* [WHAT YOU HAVE TO DO]: Go through the records below and return each line that has "layer" in it.

* [Pixel coordinate grounding data]:
▼▼▼

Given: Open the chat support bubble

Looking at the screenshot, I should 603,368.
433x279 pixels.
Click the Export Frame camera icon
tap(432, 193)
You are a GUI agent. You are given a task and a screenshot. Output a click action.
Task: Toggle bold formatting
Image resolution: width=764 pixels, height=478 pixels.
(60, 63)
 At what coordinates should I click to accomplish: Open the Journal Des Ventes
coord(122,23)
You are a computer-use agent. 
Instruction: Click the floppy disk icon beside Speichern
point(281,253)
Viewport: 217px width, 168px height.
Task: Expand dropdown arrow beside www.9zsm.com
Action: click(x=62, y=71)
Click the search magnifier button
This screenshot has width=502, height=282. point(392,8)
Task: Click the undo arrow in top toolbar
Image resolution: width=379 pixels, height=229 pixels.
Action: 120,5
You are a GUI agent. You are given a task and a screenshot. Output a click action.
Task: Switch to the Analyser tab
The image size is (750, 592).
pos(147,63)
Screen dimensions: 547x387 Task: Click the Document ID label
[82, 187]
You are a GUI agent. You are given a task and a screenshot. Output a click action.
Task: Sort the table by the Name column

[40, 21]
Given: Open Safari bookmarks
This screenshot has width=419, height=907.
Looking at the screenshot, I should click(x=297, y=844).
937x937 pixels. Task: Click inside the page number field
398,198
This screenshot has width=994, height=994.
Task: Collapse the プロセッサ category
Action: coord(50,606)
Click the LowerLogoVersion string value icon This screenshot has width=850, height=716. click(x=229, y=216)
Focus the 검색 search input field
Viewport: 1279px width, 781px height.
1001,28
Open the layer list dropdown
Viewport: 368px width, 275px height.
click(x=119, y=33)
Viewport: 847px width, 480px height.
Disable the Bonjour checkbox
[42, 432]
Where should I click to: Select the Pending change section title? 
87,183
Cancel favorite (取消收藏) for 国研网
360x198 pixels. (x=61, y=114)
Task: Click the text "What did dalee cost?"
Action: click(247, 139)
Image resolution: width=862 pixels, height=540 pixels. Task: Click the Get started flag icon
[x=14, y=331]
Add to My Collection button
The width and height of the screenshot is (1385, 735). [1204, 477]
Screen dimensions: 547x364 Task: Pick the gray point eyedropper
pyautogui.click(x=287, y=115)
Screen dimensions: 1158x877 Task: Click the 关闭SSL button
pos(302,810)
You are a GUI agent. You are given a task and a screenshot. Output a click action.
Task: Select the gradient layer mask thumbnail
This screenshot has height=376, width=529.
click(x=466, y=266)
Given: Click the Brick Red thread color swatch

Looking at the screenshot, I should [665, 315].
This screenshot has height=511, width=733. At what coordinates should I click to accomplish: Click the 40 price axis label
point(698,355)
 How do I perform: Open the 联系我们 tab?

▲▲▲

* [SOLUTION FOR THIS EXERCISE]:
Open the layer list dropdown
Task: Select the gradient layer mask thumbnail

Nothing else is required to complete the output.